◆ **Given exercise**
Counting the lines of the rows below, how many contain the word "link"? Reply with the number only.

Dataset entries
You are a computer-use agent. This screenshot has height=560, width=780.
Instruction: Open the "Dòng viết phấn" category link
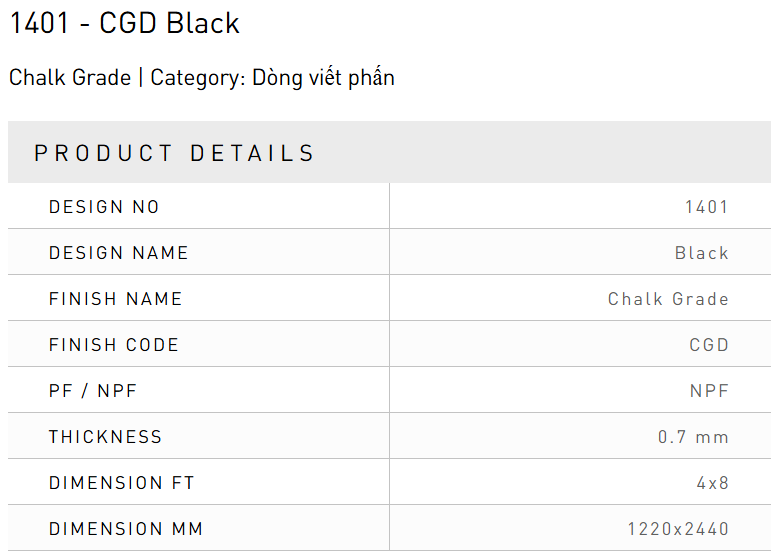click(x=323, y=77)
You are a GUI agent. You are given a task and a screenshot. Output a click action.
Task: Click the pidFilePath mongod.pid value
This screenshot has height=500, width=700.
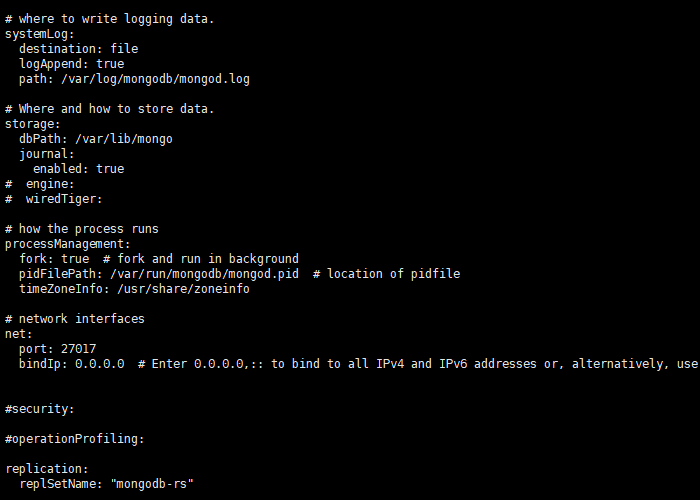204,274
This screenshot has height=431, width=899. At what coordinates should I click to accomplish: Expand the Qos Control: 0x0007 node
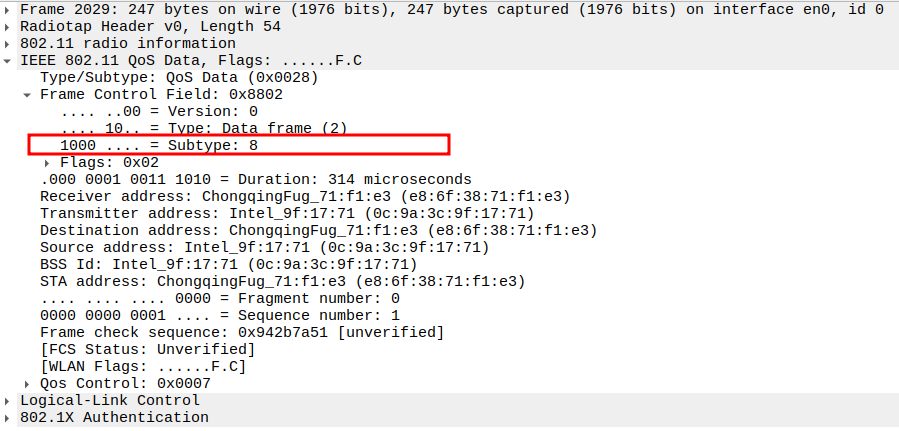tap(27, 383)
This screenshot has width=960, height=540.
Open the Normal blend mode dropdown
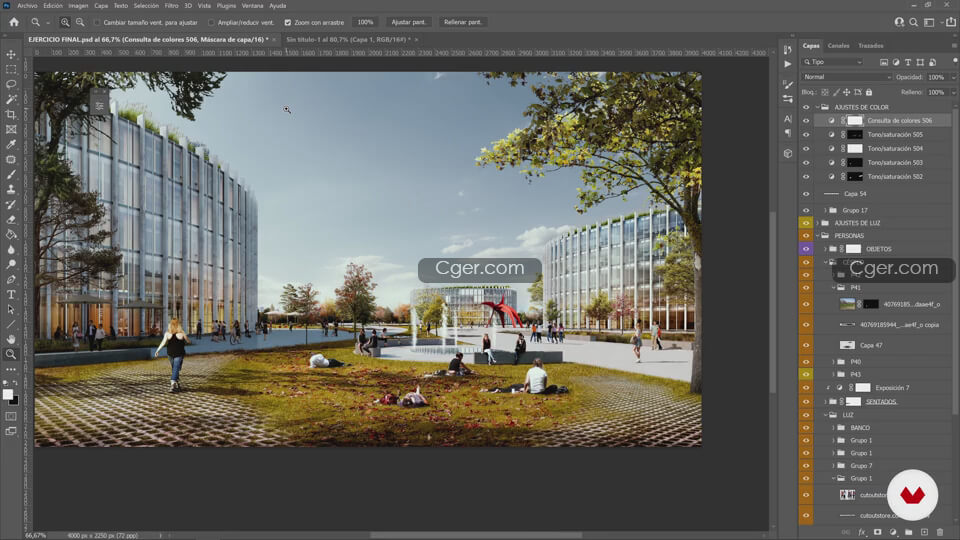click(846, 77)
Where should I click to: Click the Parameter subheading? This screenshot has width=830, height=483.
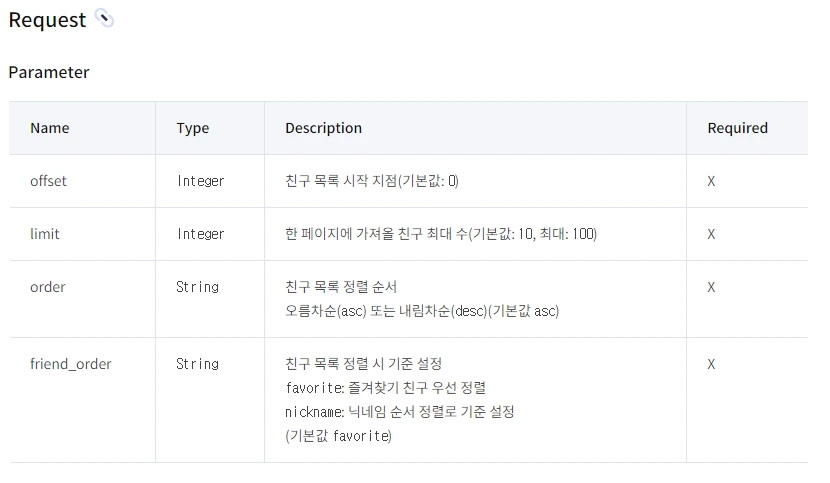pos(49,72)
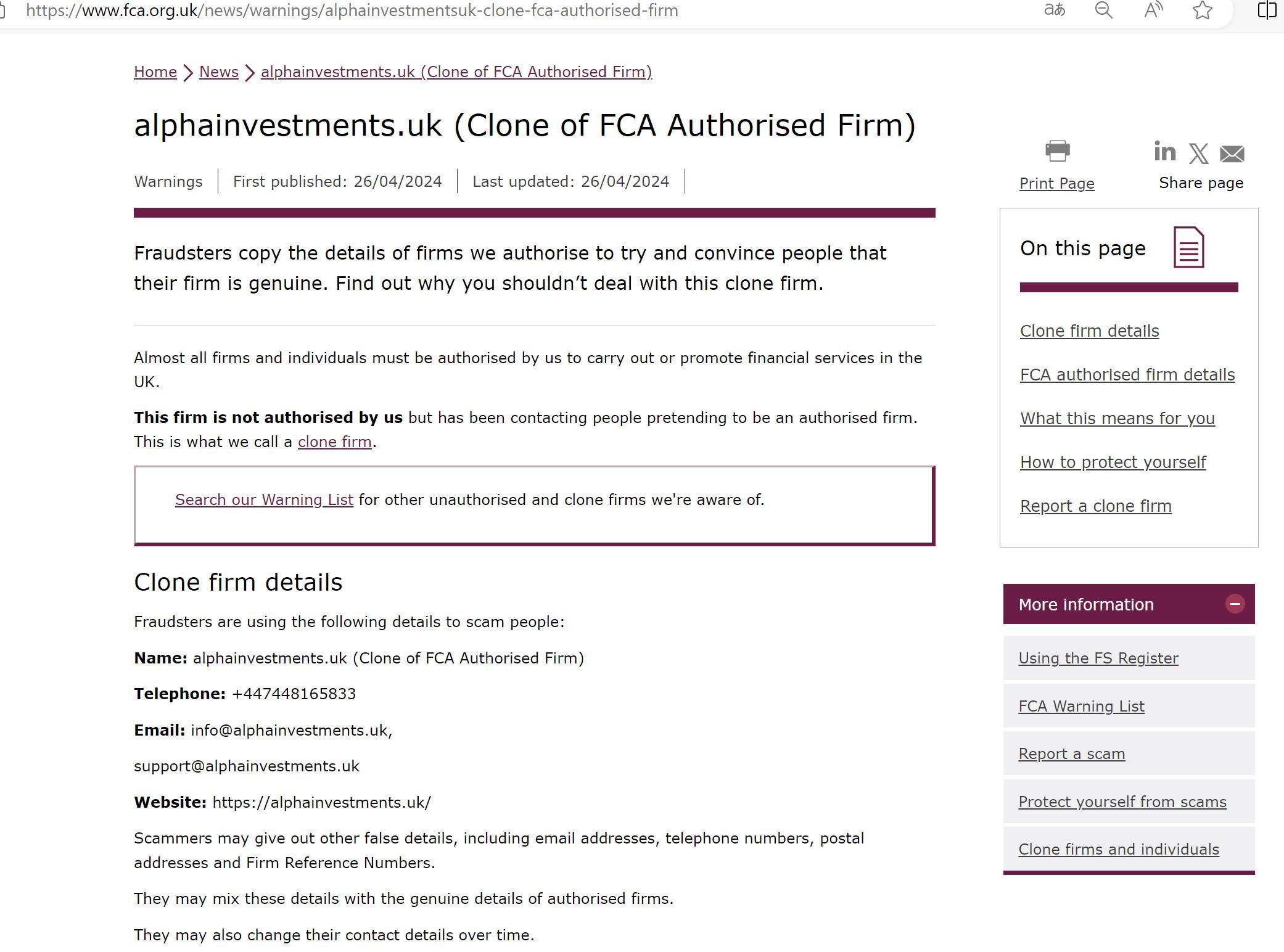Image resolution: width=1284 pixels, height=952 pixels.
Task: Click the clone firm inline link
Action: [334, 442]
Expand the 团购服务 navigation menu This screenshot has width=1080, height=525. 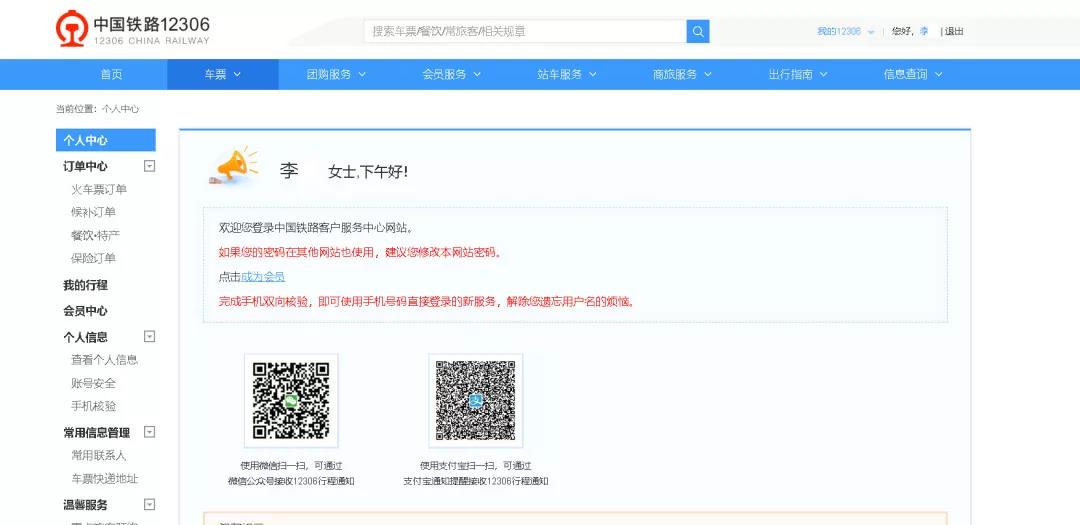336,74
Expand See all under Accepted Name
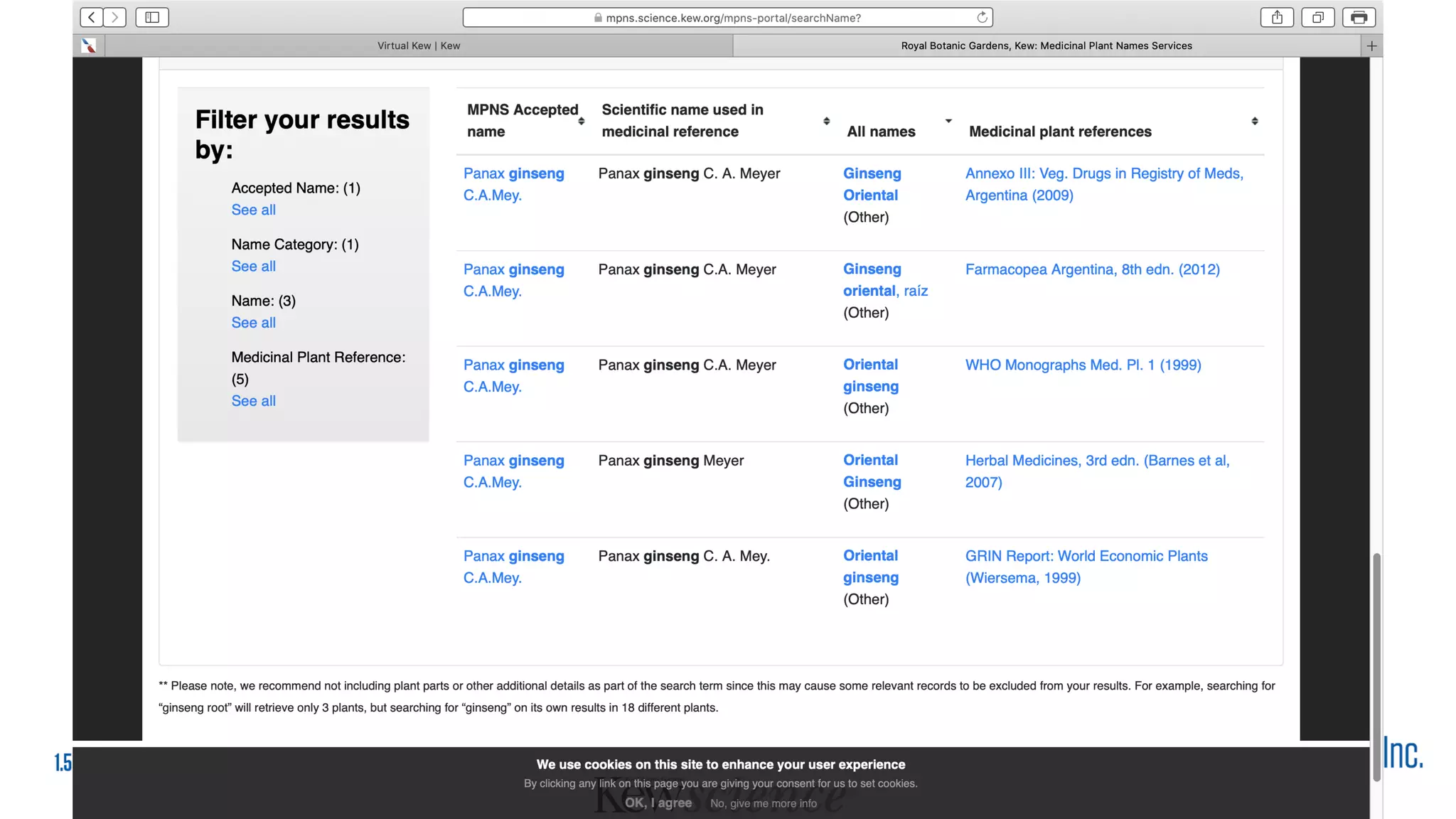Viewport: 1456px width, 819px height. pos(253,210)
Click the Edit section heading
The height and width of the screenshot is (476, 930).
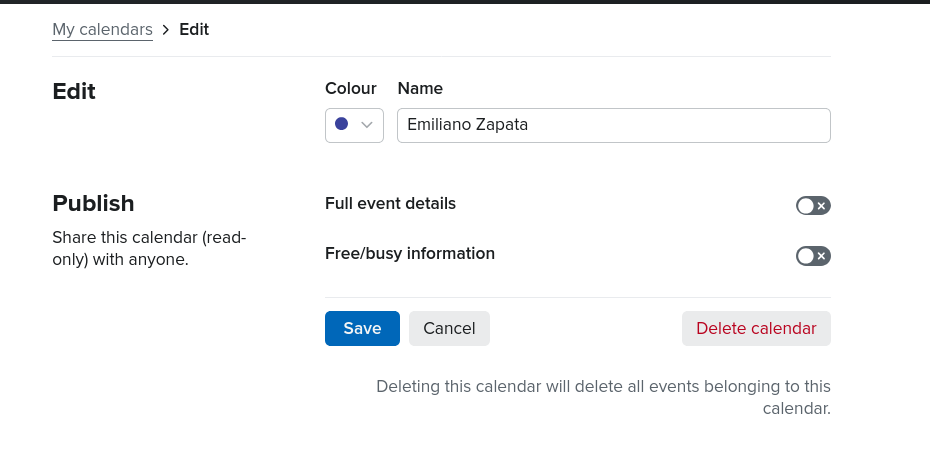point(74,91)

◆ **Result of this task**
2